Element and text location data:
####################

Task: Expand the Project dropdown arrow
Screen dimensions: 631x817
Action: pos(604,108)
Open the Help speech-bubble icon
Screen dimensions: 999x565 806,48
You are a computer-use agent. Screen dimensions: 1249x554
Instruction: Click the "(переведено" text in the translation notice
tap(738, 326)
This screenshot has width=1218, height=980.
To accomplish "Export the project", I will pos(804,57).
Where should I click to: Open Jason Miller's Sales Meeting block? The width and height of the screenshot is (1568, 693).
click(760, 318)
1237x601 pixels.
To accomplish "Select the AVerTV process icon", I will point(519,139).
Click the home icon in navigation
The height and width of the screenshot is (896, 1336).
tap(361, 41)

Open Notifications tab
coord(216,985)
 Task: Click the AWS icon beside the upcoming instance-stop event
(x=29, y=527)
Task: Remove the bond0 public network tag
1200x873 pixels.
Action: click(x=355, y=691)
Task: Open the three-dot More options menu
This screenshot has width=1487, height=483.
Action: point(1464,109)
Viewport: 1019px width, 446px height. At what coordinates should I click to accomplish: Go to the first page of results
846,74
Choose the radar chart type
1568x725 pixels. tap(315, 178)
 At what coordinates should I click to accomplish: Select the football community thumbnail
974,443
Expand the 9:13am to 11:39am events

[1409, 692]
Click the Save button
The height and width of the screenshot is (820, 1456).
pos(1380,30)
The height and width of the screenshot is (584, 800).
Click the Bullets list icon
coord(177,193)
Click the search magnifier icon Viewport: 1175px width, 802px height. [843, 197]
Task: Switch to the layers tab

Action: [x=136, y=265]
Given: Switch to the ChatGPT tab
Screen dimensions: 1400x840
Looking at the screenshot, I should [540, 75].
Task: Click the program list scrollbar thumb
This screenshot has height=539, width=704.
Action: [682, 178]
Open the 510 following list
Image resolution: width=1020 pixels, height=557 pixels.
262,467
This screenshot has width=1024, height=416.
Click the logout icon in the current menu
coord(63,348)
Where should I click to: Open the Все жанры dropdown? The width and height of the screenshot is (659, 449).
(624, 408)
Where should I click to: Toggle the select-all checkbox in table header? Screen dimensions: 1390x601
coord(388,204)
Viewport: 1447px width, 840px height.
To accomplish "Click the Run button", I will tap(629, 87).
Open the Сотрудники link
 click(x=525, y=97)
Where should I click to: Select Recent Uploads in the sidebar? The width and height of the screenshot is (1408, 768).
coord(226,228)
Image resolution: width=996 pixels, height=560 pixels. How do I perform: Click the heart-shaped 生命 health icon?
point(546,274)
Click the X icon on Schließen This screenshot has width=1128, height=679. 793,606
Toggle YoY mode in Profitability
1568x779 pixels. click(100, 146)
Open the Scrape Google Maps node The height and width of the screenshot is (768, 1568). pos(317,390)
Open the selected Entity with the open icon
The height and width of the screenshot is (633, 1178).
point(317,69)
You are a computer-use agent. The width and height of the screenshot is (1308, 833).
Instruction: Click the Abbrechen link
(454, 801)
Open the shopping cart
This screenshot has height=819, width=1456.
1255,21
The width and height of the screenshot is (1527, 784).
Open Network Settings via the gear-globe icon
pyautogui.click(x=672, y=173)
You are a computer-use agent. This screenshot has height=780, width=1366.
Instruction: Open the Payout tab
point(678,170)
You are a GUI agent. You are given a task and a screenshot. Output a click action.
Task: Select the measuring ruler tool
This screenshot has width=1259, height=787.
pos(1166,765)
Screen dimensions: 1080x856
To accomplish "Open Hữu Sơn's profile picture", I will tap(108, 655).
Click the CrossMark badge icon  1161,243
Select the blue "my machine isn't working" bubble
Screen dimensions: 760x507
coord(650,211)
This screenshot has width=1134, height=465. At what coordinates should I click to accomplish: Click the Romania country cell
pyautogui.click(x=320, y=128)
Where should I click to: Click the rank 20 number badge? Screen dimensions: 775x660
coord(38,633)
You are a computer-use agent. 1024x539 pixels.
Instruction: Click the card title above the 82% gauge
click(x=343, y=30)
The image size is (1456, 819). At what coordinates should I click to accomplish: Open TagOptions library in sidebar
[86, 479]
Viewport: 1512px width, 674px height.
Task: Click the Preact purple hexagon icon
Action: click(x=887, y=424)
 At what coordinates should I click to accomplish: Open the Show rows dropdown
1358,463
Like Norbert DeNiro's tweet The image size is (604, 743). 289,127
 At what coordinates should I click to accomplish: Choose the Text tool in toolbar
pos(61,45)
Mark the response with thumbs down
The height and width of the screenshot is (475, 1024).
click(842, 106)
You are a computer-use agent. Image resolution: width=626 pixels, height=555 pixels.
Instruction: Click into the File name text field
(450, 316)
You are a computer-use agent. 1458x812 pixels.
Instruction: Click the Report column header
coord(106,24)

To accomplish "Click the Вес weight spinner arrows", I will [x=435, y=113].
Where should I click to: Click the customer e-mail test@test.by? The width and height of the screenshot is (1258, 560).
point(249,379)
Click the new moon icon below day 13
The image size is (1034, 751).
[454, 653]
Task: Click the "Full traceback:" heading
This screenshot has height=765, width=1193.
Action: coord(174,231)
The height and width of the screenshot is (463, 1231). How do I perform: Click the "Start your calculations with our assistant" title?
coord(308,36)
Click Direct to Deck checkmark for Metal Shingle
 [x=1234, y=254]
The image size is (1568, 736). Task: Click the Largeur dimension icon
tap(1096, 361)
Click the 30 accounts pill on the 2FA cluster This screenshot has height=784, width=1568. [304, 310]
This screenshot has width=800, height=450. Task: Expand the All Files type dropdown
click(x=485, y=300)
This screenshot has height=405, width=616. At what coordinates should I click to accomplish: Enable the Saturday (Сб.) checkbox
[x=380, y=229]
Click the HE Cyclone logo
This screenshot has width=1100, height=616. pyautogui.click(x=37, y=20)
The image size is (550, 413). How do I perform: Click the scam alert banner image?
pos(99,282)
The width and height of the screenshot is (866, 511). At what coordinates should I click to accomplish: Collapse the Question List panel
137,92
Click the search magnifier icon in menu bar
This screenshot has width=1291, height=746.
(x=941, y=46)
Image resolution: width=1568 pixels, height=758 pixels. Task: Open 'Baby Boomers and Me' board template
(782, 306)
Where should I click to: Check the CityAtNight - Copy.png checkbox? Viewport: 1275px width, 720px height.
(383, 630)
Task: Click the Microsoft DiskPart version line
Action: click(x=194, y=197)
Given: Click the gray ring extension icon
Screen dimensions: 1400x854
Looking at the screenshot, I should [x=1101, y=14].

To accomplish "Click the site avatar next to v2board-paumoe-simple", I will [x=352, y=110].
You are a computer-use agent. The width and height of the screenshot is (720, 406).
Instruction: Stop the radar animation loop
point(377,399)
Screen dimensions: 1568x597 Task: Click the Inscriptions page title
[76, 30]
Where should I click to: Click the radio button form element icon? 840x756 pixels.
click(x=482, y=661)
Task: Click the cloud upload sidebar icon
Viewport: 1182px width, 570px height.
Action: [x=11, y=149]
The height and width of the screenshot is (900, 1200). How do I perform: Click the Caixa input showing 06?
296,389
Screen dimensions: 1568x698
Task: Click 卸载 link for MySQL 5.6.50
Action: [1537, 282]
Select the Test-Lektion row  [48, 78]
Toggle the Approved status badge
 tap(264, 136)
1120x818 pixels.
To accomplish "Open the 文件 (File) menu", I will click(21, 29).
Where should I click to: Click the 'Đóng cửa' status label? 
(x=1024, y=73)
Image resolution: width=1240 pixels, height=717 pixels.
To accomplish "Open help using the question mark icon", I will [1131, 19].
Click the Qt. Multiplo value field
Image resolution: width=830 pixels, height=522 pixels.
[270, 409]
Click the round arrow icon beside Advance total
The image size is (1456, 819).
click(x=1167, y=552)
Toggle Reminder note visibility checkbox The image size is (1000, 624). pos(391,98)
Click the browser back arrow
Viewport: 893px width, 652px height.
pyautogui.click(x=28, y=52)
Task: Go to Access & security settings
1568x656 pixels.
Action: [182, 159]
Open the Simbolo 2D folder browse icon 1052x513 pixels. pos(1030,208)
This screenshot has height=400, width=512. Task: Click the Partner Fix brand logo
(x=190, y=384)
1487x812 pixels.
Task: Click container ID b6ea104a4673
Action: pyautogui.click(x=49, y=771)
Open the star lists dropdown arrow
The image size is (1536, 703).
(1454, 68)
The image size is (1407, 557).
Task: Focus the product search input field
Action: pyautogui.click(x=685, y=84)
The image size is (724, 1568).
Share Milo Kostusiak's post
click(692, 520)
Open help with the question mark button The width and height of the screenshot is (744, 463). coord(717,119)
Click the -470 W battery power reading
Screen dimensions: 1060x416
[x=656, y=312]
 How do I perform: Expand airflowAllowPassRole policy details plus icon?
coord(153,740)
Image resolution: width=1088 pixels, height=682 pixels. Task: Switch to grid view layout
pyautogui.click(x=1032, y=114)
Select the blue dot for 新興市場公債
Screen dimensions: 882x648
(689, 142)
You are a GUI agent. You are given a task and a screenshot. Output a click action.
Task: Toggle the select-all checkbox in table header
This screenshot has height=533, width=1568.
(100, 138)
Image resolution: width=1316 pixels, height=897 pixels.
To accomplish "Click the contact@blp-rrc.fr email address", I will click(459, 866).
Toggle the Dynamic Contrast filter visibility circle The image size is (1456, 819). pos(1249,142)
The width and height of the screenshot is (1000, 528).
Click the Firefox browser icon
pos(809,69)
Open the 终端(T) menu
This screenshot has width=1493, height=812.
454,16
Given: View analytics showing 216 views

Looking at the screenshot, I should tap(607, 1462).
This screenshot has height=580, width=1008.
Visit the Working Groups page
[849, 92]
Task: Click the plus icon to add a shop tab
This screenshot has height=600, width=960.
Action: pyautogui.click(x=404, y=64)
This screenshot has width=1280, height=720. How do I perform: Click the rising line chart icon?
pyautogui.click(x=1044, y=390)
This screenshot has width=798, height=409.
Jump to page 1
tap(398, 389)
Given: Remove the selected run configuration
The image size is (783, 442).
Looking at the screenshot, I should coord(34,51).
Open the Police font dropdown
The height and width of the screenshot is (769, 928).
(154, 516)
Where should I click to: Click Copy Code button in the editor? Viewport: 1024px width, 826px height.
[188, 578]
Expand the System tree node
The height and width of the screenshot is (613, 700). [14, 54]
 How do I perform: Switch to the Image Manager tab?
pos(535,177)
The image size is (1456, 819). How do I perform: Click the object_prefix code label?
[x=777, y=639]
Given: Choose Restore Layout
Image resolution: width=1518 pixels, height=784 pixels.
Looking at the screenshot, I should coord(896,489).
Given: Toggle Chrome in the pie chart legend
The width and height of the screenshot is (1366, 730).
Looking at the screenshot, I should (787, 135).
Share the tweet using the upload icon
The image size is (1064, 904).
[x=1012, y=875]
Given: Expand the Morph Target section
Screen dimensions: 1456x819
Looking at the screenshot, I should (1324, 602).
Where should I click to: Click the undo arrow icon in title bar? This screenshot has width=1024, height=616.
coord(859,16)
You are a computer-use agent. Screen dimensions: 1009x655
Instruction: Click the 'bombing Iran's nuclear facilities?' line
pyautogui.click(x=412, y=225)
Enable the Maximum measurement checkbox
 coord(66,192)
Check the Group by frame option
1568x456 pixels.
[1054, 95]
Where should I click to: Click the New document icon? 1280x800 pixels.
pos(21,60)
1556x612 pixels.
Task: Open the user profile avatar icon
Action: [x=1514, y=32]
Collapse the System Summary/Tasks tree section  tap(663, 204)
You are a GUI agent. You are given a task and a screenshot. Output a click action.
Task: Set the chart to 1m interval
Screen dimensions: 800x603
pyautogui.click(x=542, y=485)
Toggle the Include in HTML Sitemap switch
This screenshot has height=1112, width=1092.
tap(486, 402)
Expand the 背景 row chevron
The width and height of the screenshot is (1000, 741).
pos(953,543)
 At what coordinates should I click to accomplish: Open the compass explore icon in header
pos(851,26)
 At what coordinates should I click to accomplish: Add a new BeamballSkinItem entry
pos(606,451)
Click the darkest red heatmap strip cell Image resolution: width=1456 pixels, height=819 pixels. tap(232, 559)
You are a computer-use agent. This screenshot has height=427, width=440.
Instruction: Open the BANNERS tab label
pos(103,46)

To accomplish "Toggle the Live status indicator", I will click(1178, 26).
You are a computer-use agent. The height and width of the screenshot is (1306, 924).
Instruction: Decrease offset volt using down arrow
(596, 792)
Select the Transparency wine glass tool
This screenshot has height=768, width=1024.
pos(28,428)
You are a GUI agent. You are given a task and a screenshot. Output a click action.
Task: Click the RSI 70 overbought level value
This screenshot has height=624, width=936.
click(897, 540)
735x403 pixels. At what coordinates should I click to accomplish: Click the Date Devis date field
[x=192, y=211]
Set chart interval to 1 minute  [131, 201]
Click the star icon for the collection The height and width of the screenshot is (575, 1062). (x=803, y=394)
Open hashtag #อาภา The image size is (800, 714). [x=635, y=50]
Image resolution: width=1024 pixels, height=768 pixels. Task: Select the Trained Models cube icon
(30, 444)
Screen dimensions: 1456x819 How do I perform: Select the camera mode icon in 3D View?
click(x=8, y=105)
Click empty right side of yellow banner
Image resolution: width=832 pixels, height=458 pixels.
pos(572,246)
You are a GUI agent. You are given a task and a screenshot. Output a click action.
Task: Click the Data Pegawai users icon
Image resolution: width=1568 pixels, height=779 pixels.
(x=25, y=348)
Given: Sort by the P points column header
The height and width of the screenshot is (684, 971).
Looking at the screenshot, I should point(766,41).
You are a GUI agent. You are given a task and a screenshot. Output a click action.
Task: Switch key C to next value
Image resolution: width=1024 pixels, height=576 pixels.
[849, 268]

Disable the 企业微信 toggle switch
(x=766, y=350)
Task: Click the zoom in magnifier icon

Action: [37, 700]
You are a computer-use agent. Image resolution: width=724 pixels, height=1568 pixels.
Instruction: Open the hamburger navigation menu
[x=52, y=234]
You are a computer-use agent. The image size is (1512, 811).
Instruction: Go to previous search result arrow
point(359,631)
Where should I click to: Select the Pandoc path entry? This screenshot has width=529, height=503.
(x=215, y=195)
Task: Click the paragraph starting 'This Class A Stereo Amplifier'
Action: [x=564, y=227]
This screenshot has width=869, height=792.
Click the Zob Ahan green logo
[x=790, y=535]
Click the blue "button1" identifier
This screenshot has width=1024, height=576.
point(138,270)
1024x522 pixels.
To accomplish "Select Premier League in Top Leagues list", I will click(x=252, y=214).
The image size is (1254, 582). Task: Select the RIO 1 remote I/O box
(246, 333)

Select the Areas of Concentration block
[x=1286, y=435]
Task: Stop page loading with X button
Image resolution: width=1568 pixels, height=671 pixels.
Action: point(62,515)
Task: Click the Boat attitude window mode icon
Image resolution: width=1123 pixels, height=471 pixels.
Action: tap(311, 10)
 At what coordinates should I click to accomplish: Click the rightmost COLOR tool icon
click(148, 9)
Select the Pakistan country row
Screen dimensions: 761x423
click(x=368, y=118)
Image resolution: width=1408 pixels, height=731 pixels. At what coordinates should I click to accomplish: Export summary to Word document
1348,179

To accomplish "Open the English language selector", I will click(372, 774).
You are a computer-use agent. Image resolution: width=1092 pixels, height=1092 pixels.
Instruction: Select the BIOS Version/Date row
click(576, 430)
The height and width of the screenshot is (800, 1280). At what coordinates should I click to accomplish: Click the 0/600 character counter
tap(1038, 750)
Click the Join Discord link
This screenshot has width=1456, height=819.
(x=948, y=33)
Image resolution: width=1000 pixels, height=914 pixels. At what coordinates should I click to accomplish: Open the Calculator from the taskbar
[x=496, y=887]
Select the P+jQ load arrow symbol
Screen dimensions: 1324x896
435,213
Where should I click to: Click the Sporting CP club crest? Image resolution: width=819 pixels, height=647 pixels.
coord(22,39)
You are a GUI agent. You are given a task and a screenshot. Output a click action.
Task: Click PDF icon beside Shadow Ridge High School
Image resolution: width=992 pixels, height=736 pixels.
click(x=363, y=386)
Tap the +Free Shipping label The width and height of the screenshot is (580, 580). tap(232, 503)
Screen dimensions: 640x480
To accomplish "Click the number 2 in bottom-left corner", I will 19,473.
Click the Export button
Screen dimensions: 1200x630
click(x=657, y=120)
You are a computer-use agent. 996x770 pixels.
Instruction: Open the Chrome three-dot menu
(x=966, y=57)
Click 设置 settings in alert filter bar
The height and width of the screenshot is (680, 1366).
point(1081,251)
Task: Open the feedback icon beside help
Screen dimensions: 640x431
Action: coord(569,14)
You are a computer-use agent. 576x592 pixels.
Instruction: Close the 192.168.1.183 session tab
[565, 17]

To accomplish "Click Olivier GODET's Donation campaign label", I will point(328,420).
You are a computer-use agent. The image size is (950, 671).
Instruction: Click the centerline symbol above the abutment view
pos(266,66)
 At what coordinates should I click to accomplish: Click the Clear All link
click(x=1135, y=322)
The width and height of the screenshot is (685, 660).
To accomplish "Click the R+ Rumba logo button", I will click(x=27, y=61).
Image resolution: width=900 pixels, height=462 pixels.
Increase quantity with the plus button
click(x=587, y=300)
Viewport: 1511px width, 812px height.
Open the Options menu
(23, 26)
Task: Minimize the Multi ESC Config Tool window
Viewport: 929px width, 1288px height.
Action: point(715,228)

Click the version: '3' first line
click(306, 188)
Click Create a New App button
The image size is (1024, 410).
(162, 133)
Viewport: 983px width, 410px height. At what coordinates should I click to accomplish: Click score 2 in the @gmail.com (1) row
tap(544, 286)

####################

_WHAT YOU ARE ASKED TO DO_: Please rewrite the entries from the start through the line containing "Action: point(1464,109)", replacing "pixels" with "px" and leaving everything else unchanged.

_SOLUTION FOR THIS PROBLEM_:
Task: Expand the Project dropdown arrow
Screen dimensions: 631x817
Action: pos(604,108)
Open the Help speech-bubble icon
Screen dimensions: 999x565 806,48
You are a computer-use agent. Screen dimensions: 1249x554
Instruction: Click the "(переведено" text in the translation notice
tap(738, 326)
This screenshot has width=1218, height=980.
To accomplish "Export the project", I will pos(804,57).
Where should I click to: Open Jason Miller's Sales Meeting block? The width and height of the screenshot is (1568, 693).
click(760, 318)
1237x601 px.
To accomplish "Select the AVerTV process icon", I will point(519,139).
Click the home icon in navigation
The height and width of the screenshot is (896, 1336).
tap(361, 41)

Open Notifications tab
coord(216,985)
 Task: Click the AWS icon beside the upcoming instance-stop event
(x=29, y=527)
Task: Remove the bond0 public network tag
1200x873 px.
Action: click(x=355, y=691)
Task: Open the three-dot More options menu
This screenshot has width=1487, height=483.
Action: point(1464,109)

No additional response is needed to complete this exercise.